Another danger of culturalism is that the "culture" that culturalists have in mind may be completely distorted. This is because culturalists often rely on one or two minority persons' word for what minority culture is. But often the minority people themselves do not know the full extent of their own culture. The Korean has seen many cases of the following: A second-generation Korean American, who grew up in a small town with no other Koreans and very few Asians, attributes every quirk and oddity of her parents to the Korean culture. Invariably, such a person's perception of Korean culture is completely distorted, because she is unable to sort out what is attributable to Korean culture, and what is attributable to her own parents' personalities. (See this post for an example.)
So any non-minority person hearing about a different culture by a minority who doesn't have the full grasp of his own culture will end up having the same distorted view of that culture. The trouble gets worse because of the fact that there is no good way to verify even the strangest cultural differences, since minorities are by definition not too many, so asking another minority is difficult. (And that's the reason why the Korean started this blog.)
A related problem is that a culture has many different aspects, often self-conflicting. Furthermore, in the case of a conflict, a culturalist simply chooses the most foreign aspect and writes it off as "cultural difference," without trying to understand the aspect and make it un-foreign. For example, who defines black culture -- the articulateness and strength of Colin Powell or Condoleeza Rice, or thugged-out, pimp-smacking Tupac or 50 Cent? The Korean doesn't know, but he knows this much: When most people talk about "black culture", they sure as hell are not talking about being articulate.
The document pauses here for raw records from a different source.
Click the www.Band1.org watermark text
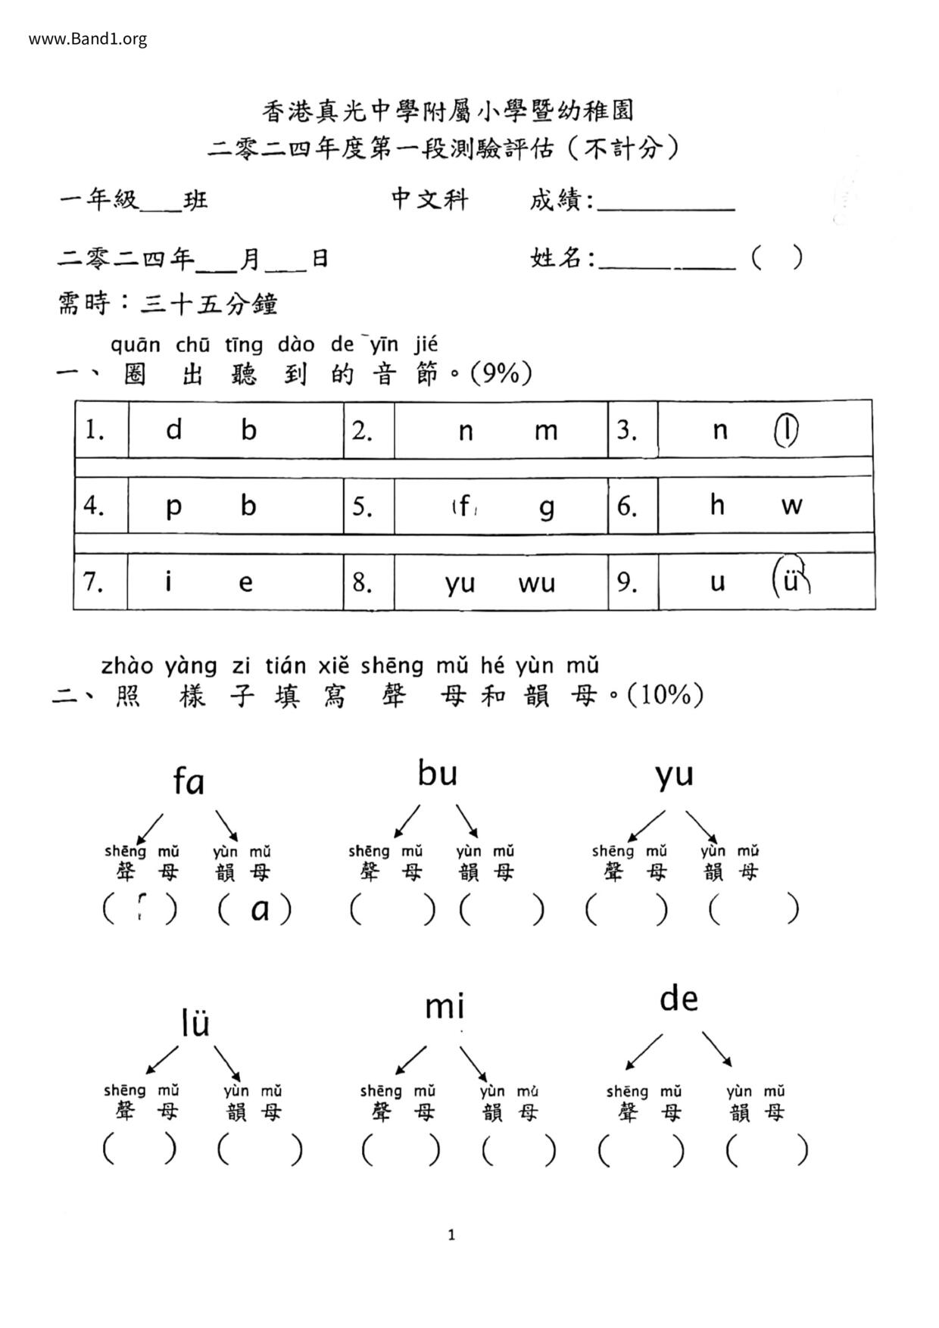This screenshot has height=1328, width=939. point(88,39)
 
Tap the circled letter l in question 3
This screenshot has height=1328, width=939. point(788,430)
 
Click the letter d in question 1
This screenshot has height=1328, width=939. point(174,430)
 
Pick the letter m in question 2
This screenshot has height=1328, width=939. point(545,431)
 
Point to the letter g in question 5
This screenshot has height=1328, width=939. point(546,507)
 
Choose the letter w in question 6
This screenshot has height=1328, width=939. point(791,506)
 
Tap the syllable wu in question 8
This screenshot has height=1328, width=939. point(537,583)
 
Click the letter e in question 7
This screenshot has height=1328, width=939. point(245,582)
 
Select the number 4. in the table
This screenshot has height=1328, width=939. point(94,505)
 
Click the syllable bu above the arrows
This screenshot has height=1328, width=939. point(438,773)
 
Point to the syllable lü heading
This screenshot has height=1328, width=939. point(195,1023)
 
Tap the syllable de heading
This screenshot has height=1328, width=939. point(678,999)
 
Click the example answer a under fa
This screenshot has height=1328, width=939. point(260,910)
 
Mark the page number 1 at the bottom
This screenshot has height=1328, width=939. point(452,1236)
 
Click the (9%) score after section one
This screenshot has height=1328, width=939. point(501,373)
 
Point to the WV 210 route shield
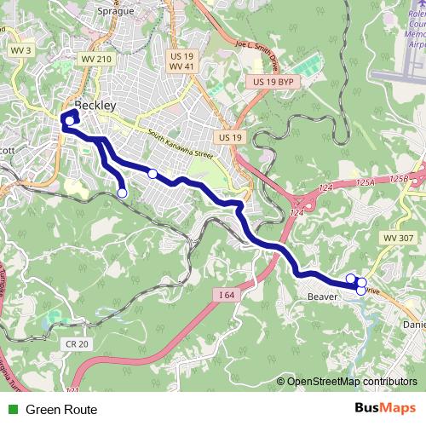tap(96, 59)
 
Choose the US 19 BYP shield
tap(273, 81)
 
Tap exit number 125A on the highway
tap(366, 181)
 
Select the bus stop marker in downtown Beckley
tap(69, 120)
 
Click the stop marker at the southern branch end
tap(122, 193)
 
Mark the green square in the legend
tap(12, 410)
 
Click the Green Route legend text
tap(61, 410)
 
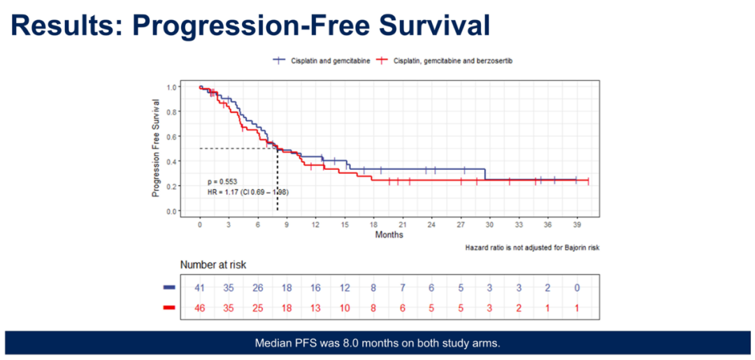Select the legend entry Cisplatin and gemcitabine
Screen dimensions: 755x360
322,60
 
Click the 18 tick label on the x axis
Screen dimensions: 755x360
373,225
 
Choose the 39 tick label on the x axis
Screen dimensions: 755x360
577,225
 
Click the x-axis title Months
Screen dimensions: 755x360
389,236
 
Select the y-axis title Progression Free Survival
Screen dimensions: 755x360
155,148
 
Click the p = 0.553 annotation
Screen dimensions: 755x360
222,182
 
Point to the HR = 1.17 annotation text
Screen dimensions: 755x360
248,192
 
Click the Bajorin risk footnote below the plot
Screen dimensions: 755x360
532,248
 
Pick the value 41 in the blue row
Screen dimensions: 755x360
200,288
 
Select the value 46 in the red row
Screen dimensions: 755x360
200,308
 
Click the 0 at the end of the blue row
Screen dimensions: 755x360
577,288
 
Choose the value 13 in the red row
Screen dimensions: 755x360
316,308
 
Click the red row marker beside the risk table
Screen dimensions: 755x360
169,308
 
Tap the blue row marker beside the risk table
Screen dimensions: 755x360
169,287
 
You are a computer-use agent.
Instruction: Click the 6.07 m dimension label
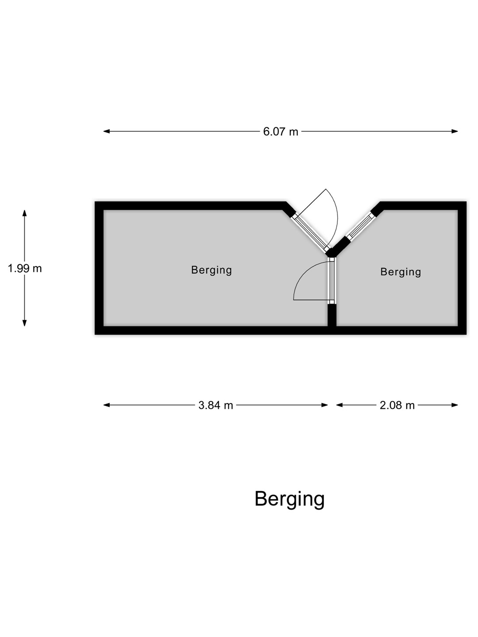click(280, 132)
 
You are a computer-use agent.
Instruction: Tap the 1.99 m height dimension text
click(25, 269)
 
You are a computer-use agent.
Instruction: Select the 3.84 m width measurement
click(216, 405)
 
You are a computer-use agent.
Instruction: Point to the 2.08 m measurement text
click(397, 405)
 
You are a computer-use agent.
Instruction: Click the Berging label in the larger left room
click(212, 270)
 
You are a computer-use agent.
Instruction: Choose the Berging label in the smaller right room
click(401, 272)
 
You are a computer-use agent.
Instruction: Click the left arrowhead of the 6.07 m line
click(107, 131)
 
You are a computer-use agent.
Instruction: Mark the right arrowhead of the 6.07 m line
click(455, 131)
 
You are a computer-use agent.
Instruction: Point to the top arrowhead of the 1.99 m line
click(25, 213)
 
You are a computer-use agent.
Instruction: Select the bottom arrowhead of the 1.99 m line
click(25, 323)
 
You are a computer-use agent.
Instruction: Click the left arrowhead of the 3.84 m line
click(107, 405)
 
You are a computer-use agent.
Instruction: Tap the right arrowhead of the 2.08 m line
click(455, 405)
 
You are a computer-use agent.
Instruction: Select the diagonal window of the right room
click(359, 226)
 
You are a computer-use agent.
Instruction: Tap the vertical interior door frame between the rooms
click(332, 281)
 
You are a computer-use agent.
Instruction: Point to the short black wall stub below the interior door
click(332, 315)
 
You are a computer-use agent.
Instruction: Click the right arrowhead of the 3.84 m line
click(324, 405)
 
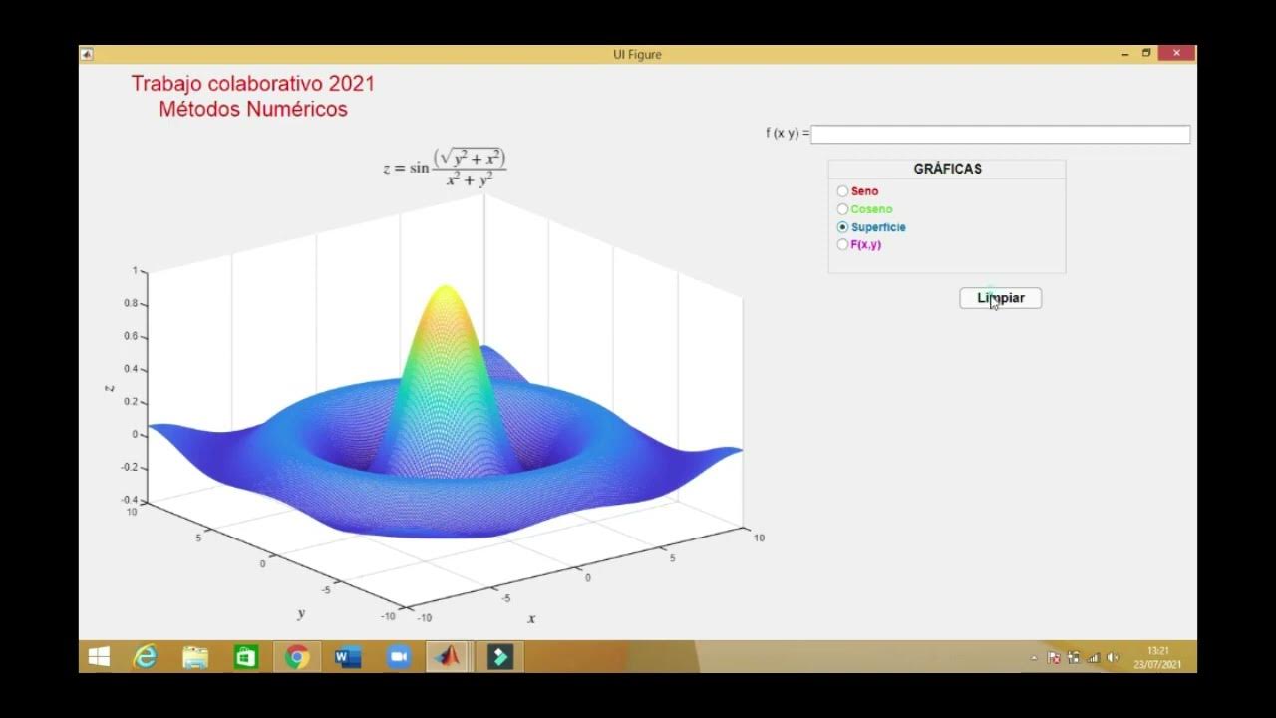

Lastly, culturalism is harmful for minorities themselves, because it gives an excuse for them to cover up their own shortcomings. Why can rappers go on calling women bitches and hos? Because it's the hiphop culture! Korean shopkeepers in 1992 were not in tension with black folks because their culture made them to; they were because they were racists and they hated black people. But hey, Koreans could make some shit about cultural differences, and dumb white people would buy it, just like they buy an overpriced dish at an exotic Korean restaurant that tastes like vomit.
Managing this blog has been a daily struggle against culturalism. Every day, the Korean's inbox is flooded with people who ask typically culturalist questions. What in Korean culture makes my co-worker rude? What is it about Korean culture that makes my boyfriend act in a certain way? Please, stop and think for yourselves for a change. Stop looking for a quick "cultural" answer so that you can write the question off without getting the right answer. Realize that we are all humans, and in the end, we are all the same.